Arawa
Arawa was one of the great ocean-going, voyaging canoes that was used in the migrations that settled New Zealand. It was formed from a great tree in Rarotonga, a place “which lies on the other side of Hawaiki” (Grey 1956:107). The canoe belonged to Tama-te-kapua, son of Houmai-tawhiti. When his father and brother had been killed in a series of battles between his family and the high-chief Uenuku, Tama collected his possessions and family, kidnapped Ngatoro-i-rangi, the navigator of the Tainui canoe, and set out in the canoe Arawa. The Arawa landed in New Zealand near Cape Runaway. Following his death, Tama was buried on the summit of Mount Moehau at the northern tip of the Coromandel Range.

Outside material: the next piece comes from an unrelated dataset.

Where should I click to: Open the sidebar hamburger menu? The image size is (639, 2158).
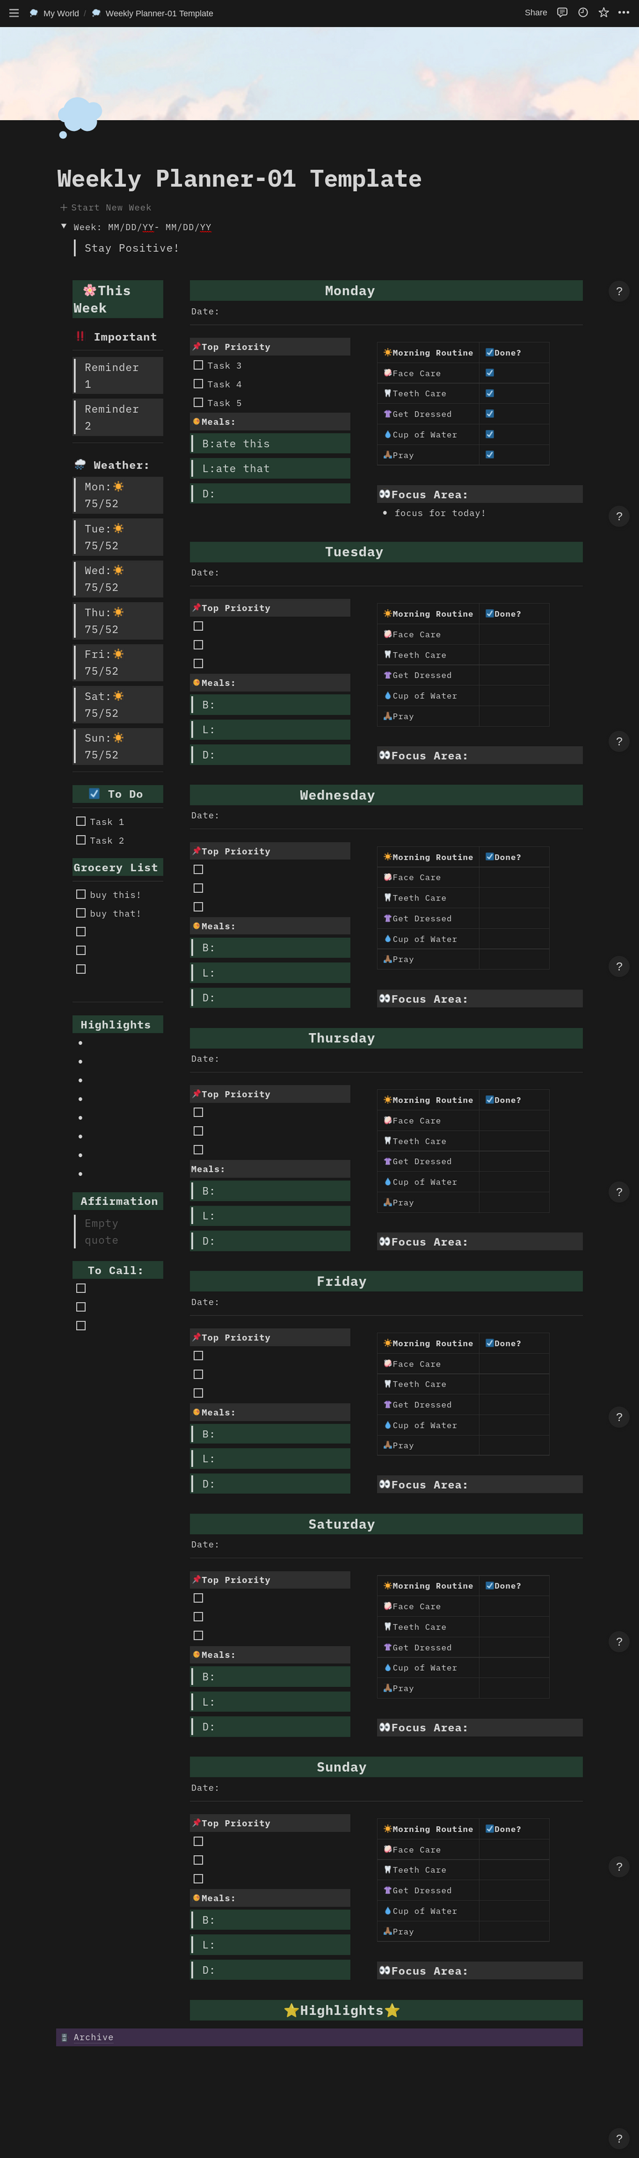13,13
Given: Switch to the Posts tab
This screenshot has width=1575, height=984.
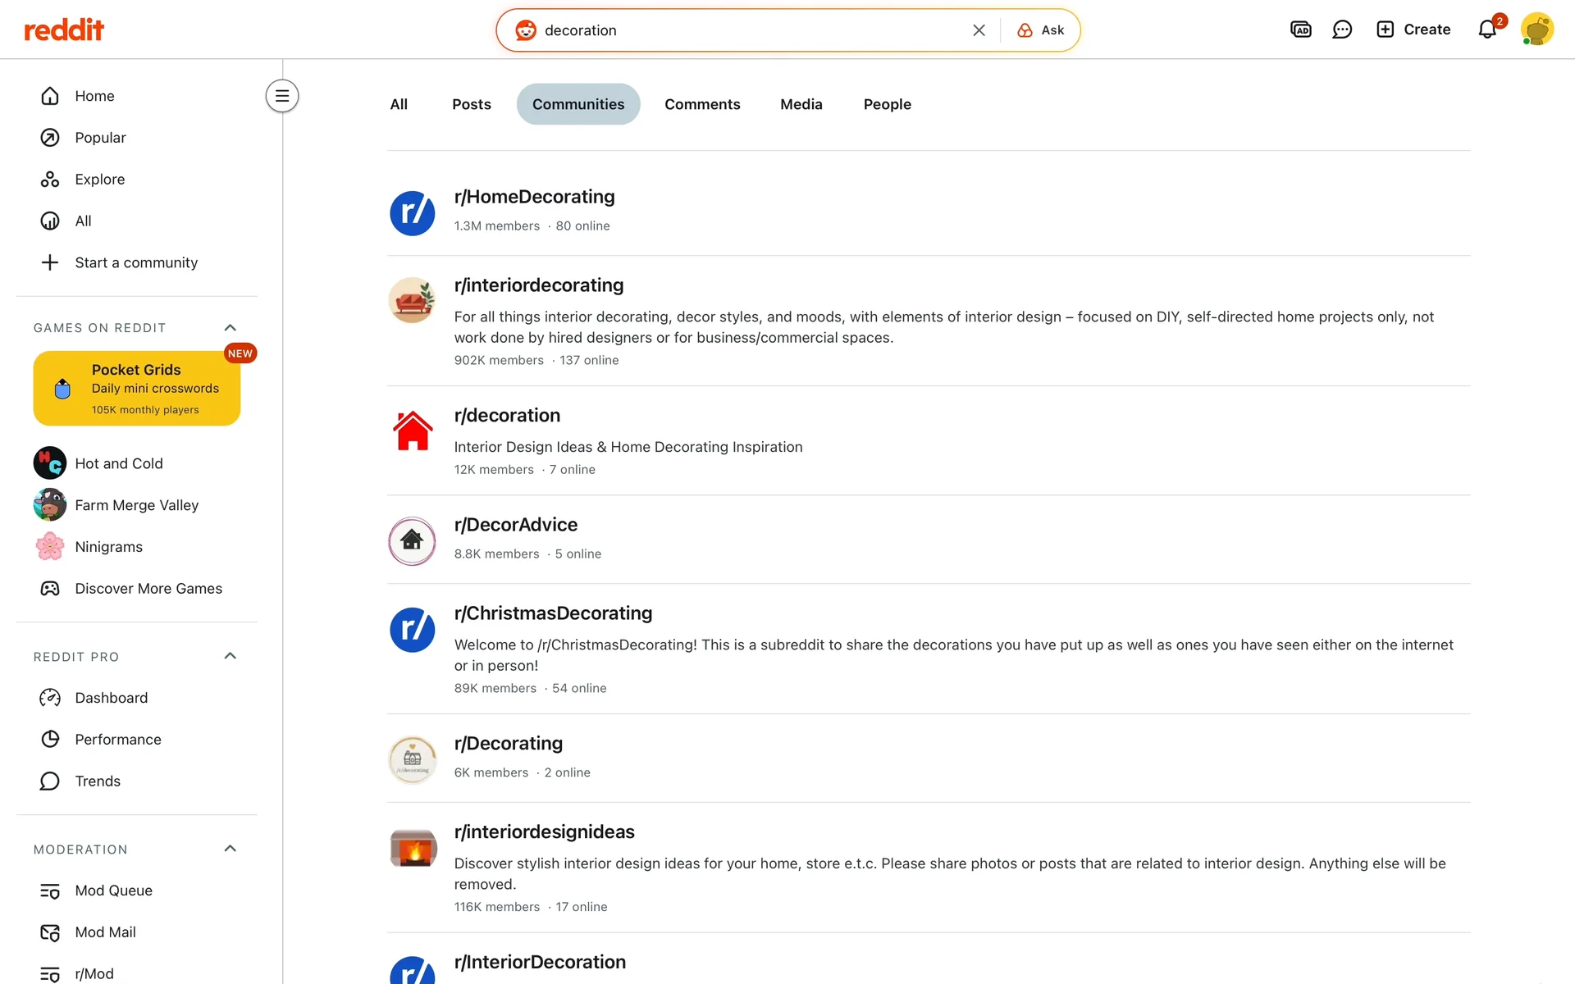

The modern descendants of the Arawa settlers live in the Bay of Plenty Volcanic Plateau region.
Ancestral Beginnings
The Arawa waka tradition begins in Hawaiki with a woman by the name of Te Kuraimonoa. Because of her great beauty and spirituality she was admired by Pūhaorangi, a spiritual being who later adopted the form of a human and had a sexual liaison with her. This resulted in the birth of a son named Ohomairangi. Ohomairangi, in turn, became the eponymous ancestor of the Ngāti Ohomairangi people, who much later came to be known as the Te Arawa Confederation of Tribes.